Records contained in a dataset
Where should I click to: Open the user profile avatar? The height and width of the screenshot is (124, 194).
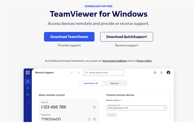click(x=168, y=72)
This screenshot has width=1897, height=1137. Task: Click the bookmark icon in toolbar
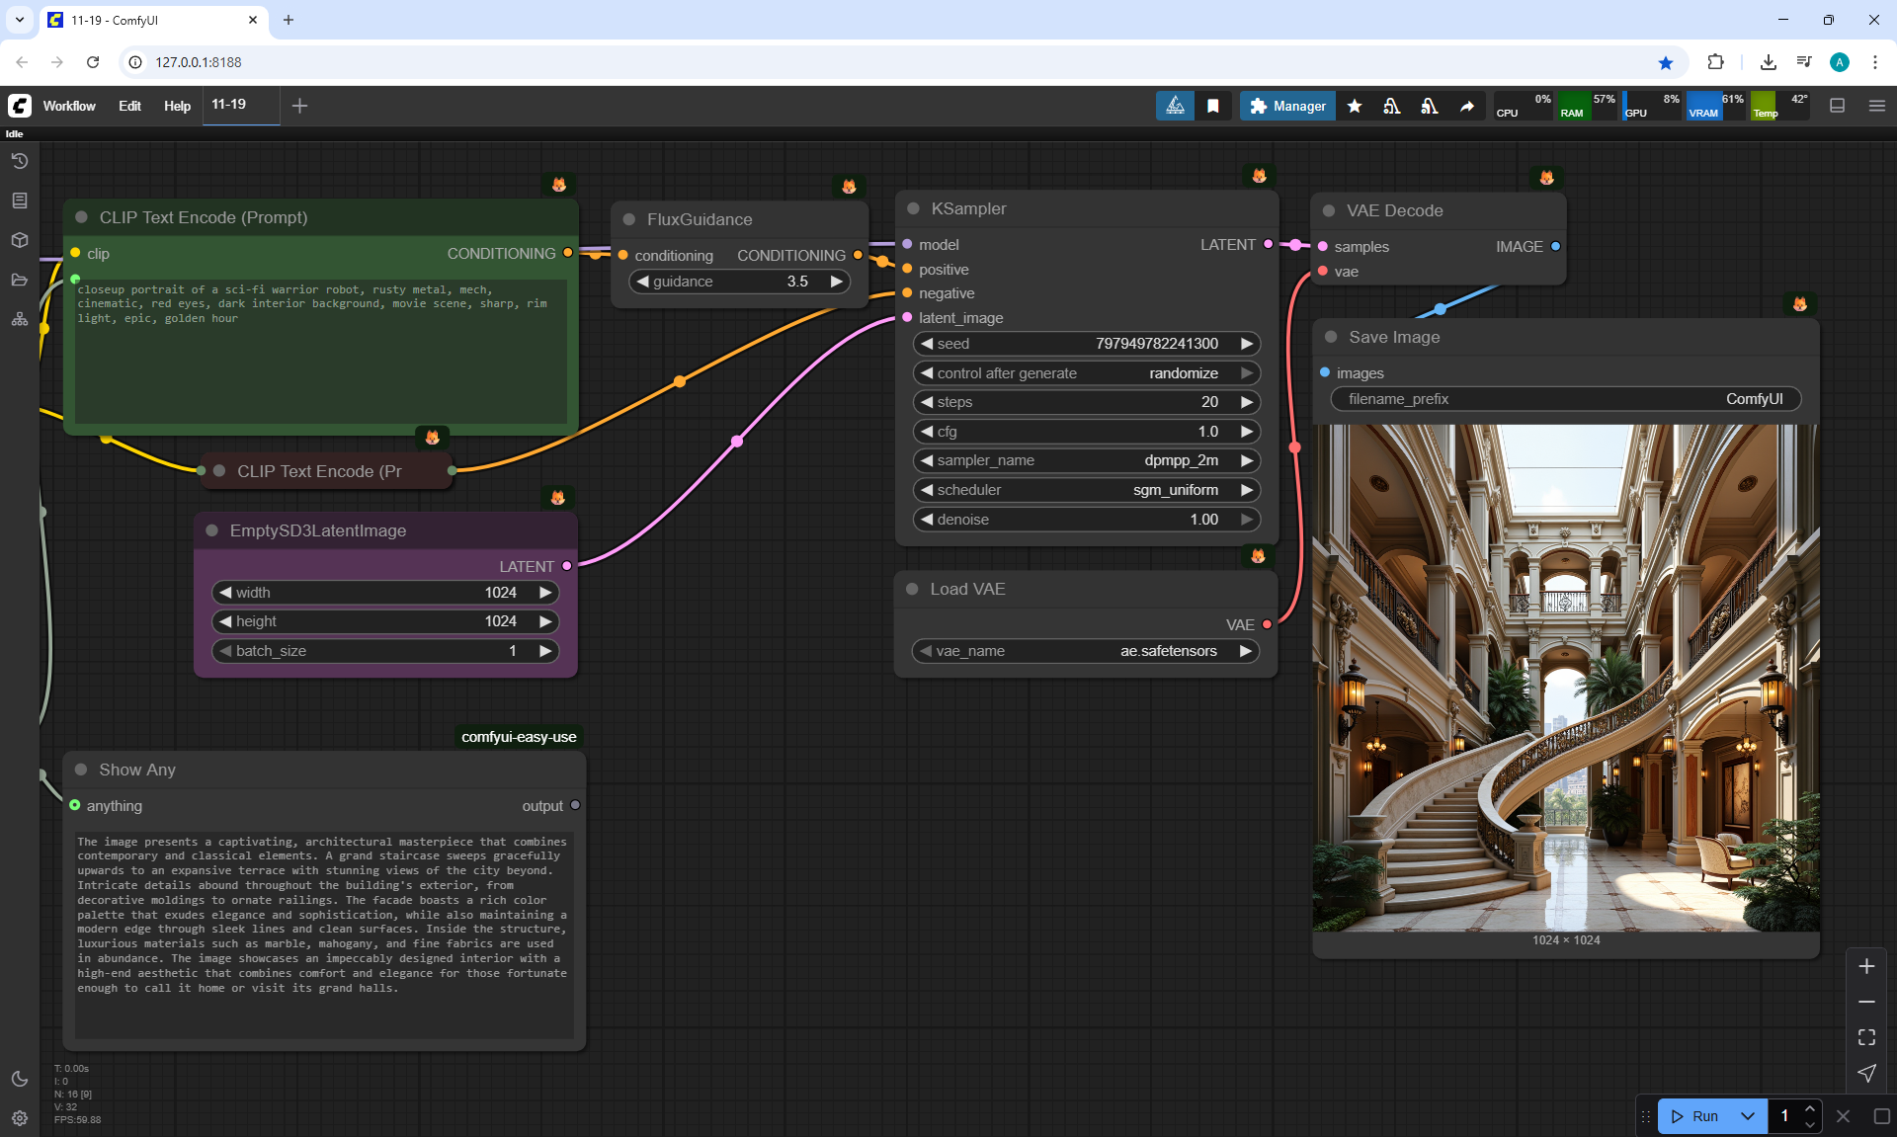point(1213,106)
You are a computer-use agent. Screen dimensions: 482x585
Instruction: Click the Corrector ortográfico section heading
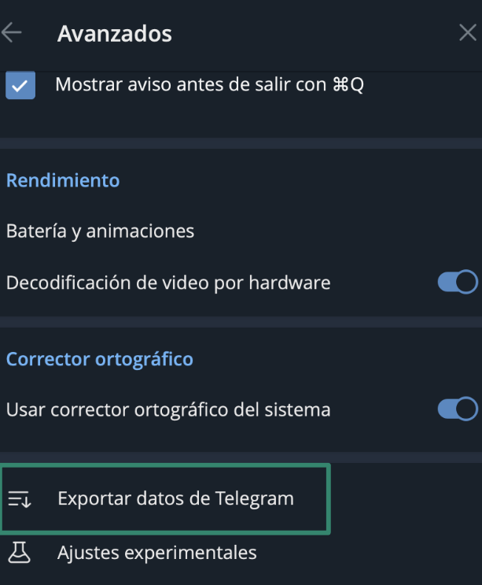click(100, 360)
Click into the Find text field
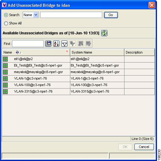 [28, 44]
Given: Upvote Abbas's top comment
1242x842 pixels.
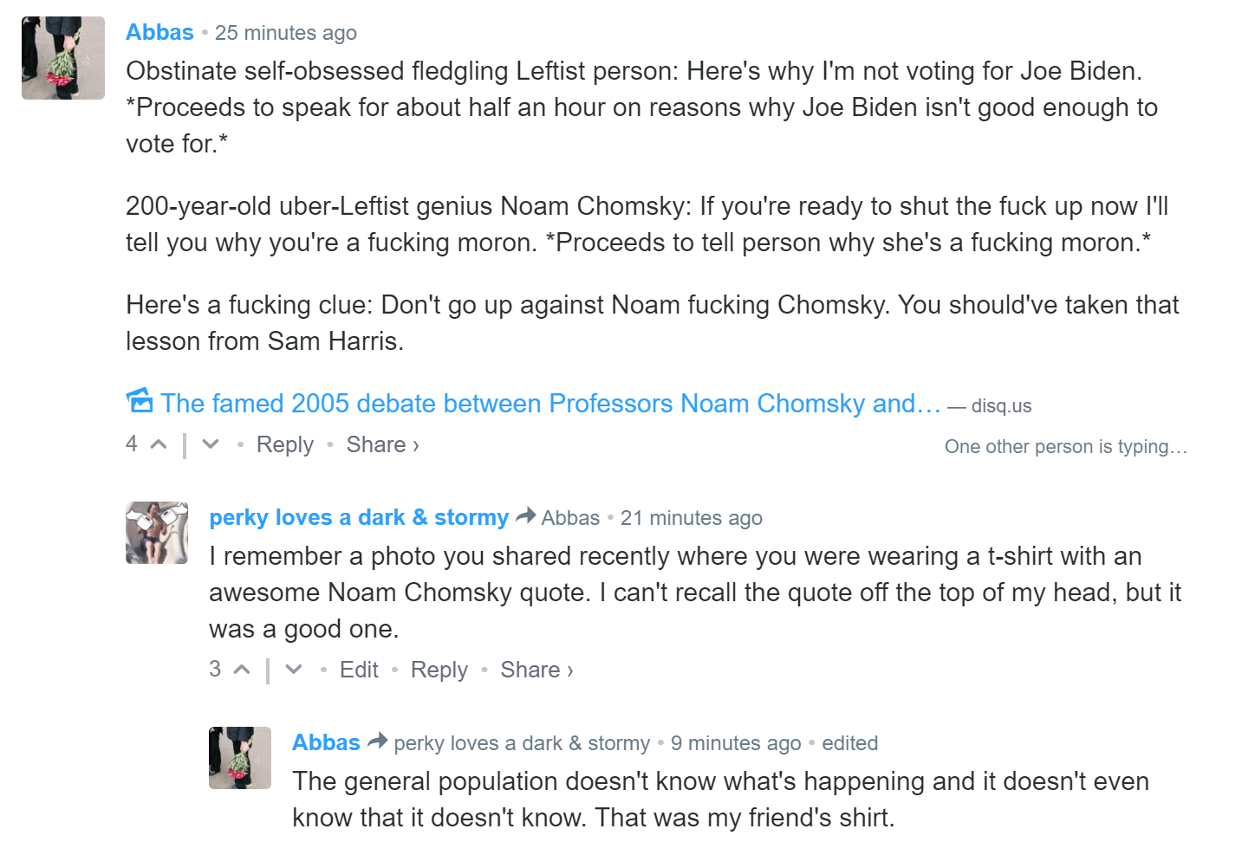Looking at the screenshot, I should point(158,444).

...

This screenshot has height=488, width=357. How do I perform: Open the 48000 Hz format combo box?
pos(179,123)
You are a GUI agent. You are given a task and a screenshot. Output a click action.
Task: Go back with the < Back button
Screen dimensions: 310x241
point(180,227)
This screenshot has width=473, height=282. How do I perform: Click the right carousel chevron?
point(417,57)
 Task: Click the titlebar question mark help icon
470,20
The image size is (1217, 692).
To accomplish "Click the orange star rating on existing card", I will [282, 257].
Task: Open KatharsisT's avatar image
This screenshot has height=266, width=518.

_Given exercise_
Please repeat the data between the line holding "This screenshot has height=488, width=357." and the line holding "point(180,227)", inclusive, reproducing each line exactly.

_Result of the exercise_
This screenshot has height=488, width=357. How do I perform: Open the 48000 Hz format combo box?
pos(179,123)
You are a GUI agent. You are given a task and a screenshot. Output a click action.
Task: Go back with the < Back button
Screen dimensions: 310x241
point(180,227)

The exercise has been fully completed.